Parties field kin of candidates to fill civic body quota

February 10, 2017 11:50 pm | Updated 11:50 pm IST

Pune: The erstwhile Congress-Nationalist Congress Party (NCP) government’s legislation in 2011, which increased reservation for women to 50% in civic bodies, has prompted political parties to field mothers, wives, and sisters of candidates to fill the quota ahead of the Pune civic polls on February 21.

For the Bharatiya Janata Party juggernaut, which threatens to overrun most parties in the civic polls, giving tickets to women candidates serves to stop the spate of defections from parties like the Maharashtra Navnirman Sena (MNS), and, to a lesser extent, the NCP.

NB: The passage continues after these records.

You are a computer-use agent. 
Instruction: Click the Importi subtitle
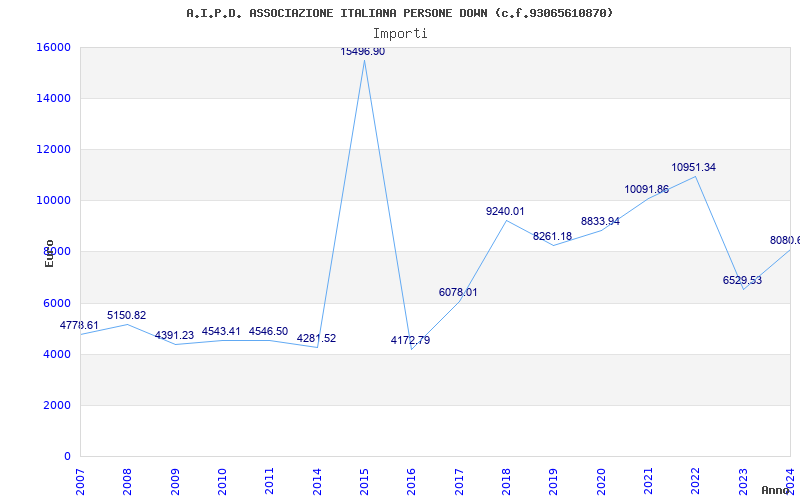click(400, 33)
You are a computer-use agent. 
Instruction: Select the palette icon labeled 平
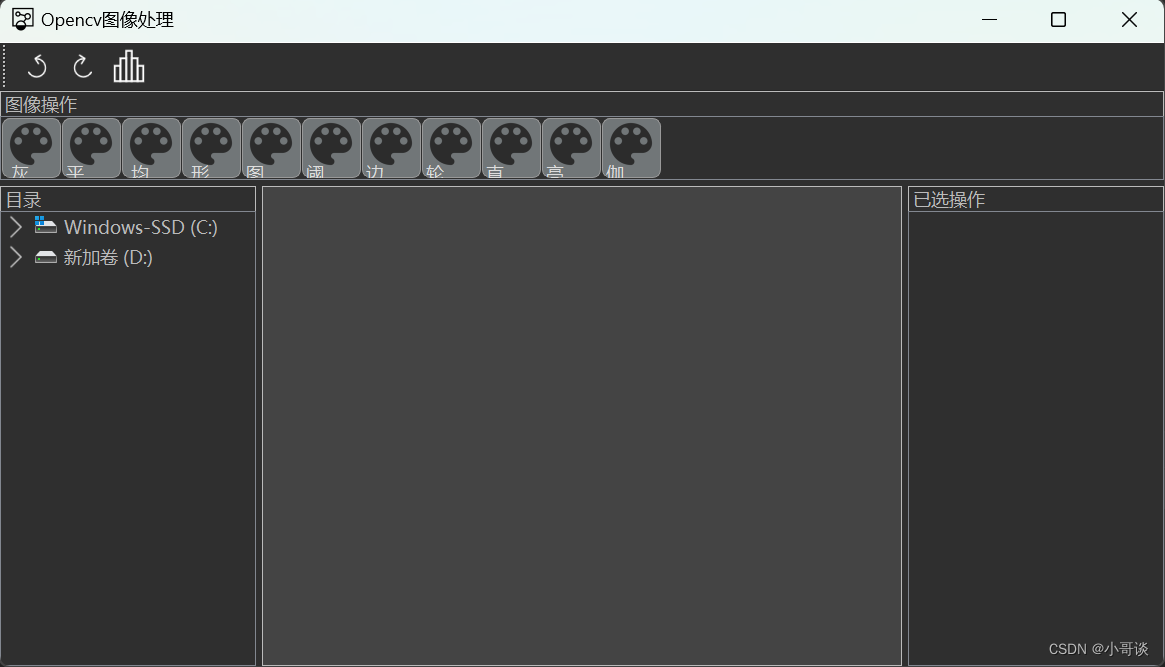pyautogui.click(x=91, y=149)
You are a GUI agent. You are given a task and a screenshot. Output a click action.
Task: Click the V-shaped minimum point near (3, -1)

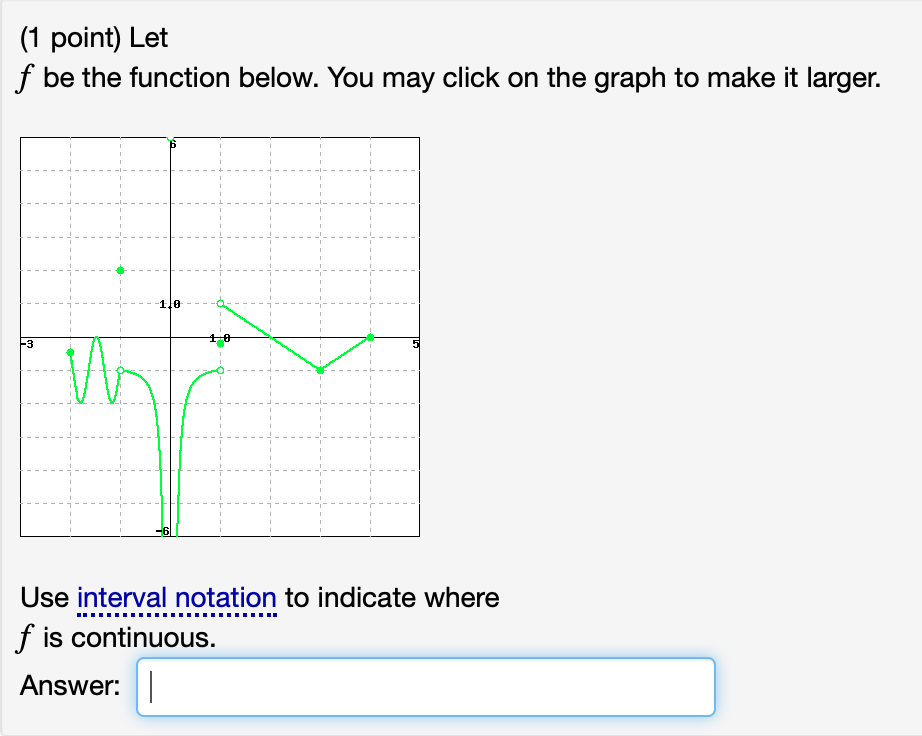point(320,370)
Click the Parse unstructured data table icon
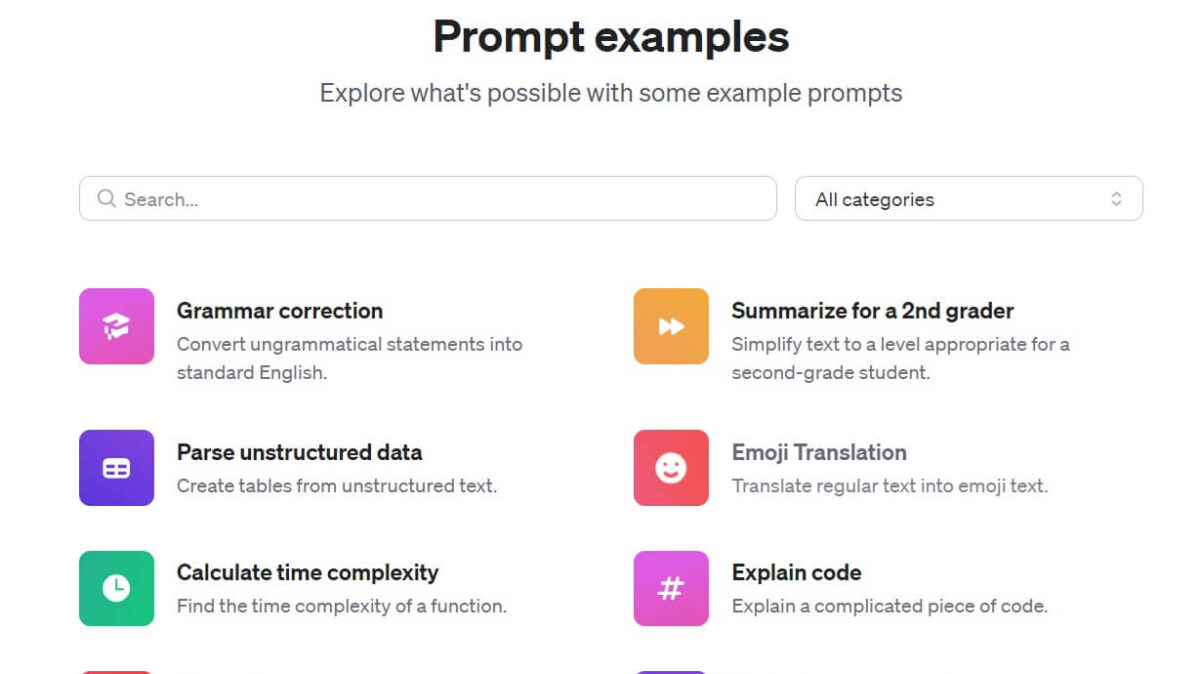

The MNS’s husband-wife duo, Rajendra and Vanita Wagaskar, have been given tickets with the hope that they repeat their 2012 civic poll win. The party has weakened after the exit of their top leaders Prakash Dhore and Ravindra Dhangekar. It has fielded five couples in a bid to stay in the reckoning.

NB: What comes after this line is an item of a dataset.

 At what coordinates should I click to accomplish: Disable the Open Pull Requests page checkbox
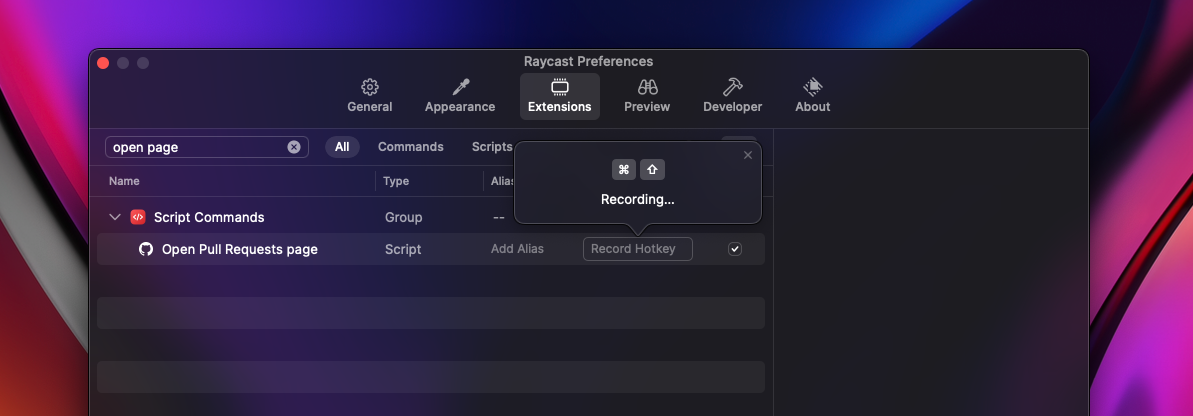tap(735, 249)
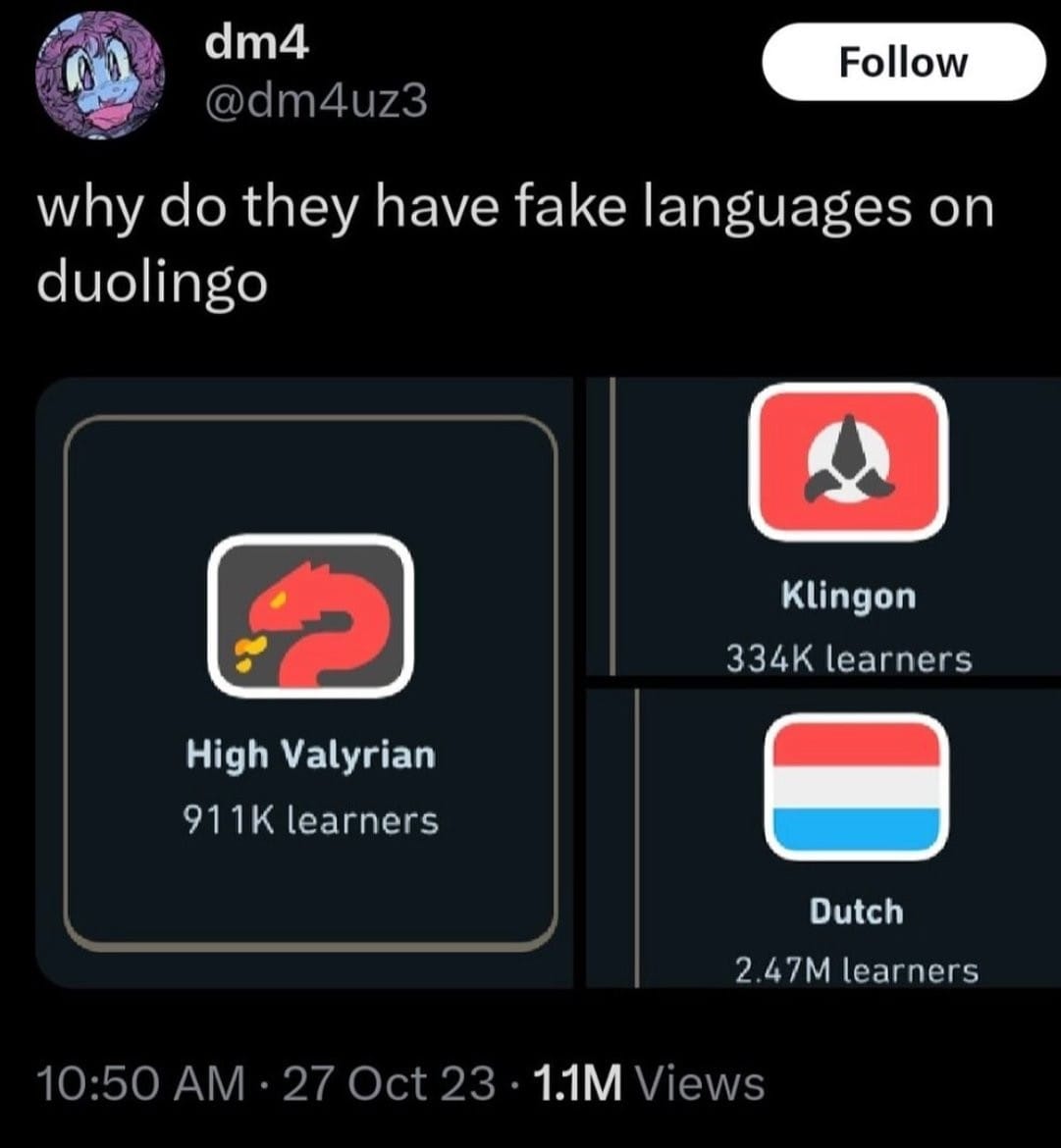Click the 10:50 AM timestamp
The image size is (1061, 1148).
[x=141, y=1083]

The NCP, which is facing similar issues in its bastion in Pimpri-Chinchwad after defection of its heavyweight leaders, has resorted to awarding tickets to party loyalists and, in some cases, to their kin. The party is of the opinion that the exit of renegades has helped in weeding out unreliable elements within the NCP. However, it is reeling from the exit of legislator Mahesh Landge; Yashwant Bhosale, and Azam Pansare in the Pimpri-Chichwad Municipal Corporation (PCMC) area, and more recently, that of sitting corporator Reshma Bhosale (wife of NCP legislator Anil Bhosale) in the Pune Municipal Corporation area (PMC).

The NCP has fielded Ratnaprabha Jagtap, the mother of present PMC mayor and senior NCP leader Prashant Jagtap, and has given tickets to the brother-sister duo Priya and Premraj Gadade. Ms. Gadade was a former MNS notable who shifted allegiances to join the NCP.

The party also gave three tickets to the kin of former NCP legislator Bapu Pathare; his wife Sanjita, his nephew Mahendra, and his sister-in-law Suman, all jumping into the fray.

Despite the BJP claiming the moral high ground and shunning ‘dynastic politics’, nepotism is evident in its selection of candidates.

Former NCP legislator Laxman Jagtap, now a prized asset for the BJP, was influential in fielding his brother Rajendra Jagtap from the city’s Pimple-Gurav area.

The Sena, too, is not far behind in this family soap-opera. The party has fielded Nilesh Barne, the nephew of Sena MP Shrirang Barne, from the Thergaon area. According to sources, the MP played a decisive role in the selection of candidates.